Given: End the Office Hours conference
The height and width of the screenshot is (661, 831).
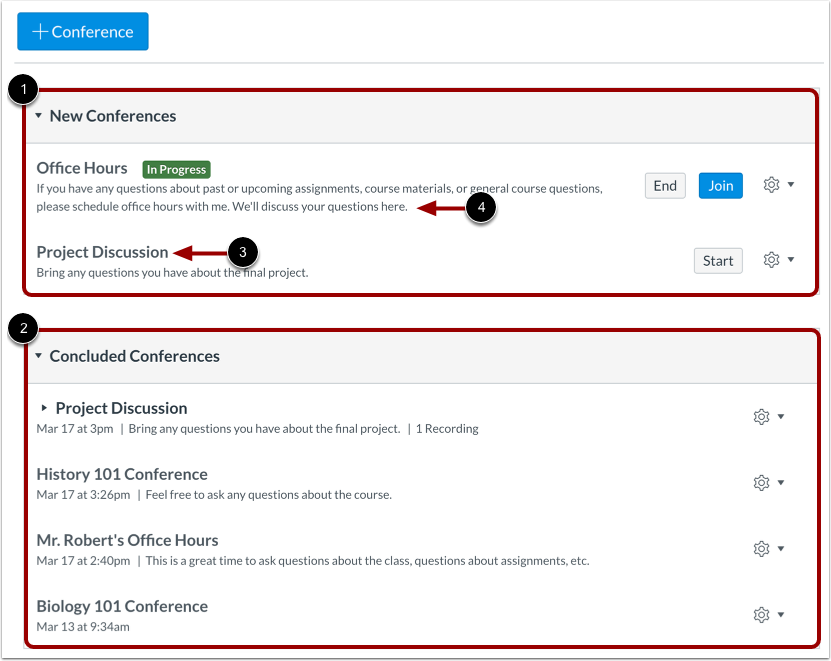Looking at the screenshot, I should pos(664,185).
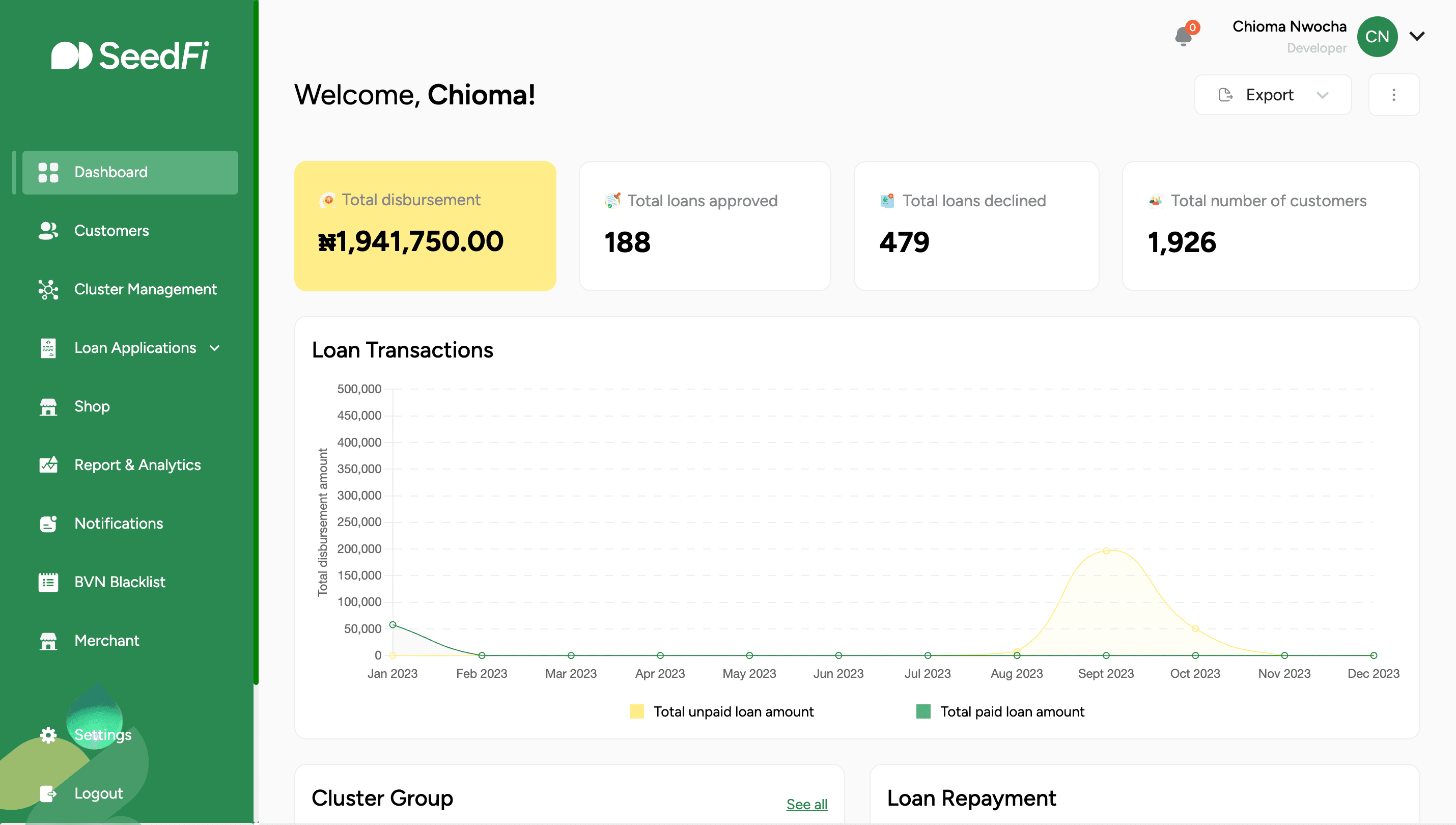Toggle the Total paid loan amount legend
The width and height of the screenshot is (1456, 825).
(x=924, y=711)
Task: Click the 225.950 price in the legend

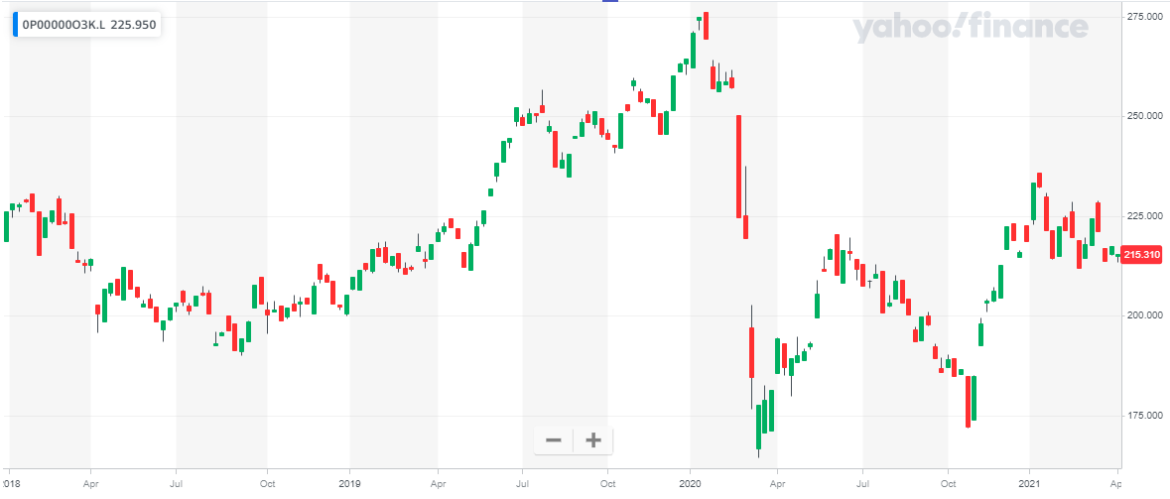Action: pos(132,25)
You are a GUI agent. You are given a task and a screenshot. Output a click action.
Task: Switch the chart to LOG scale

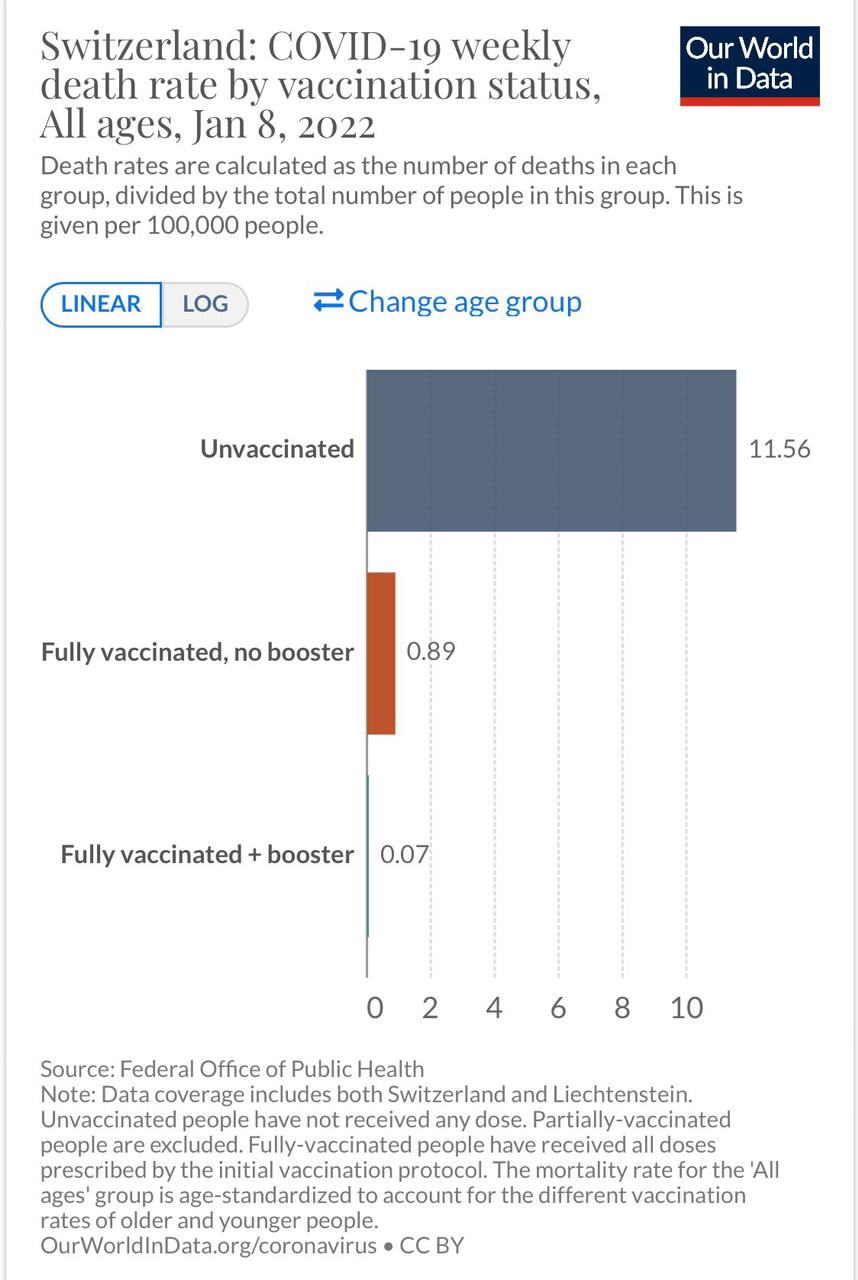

## What the task asks
Pull out each line of the listing above that contains the string "height".

## Finished task
The height and width of the screenshot is (661, 831).
The width and height of the screenshot is (1456, 825).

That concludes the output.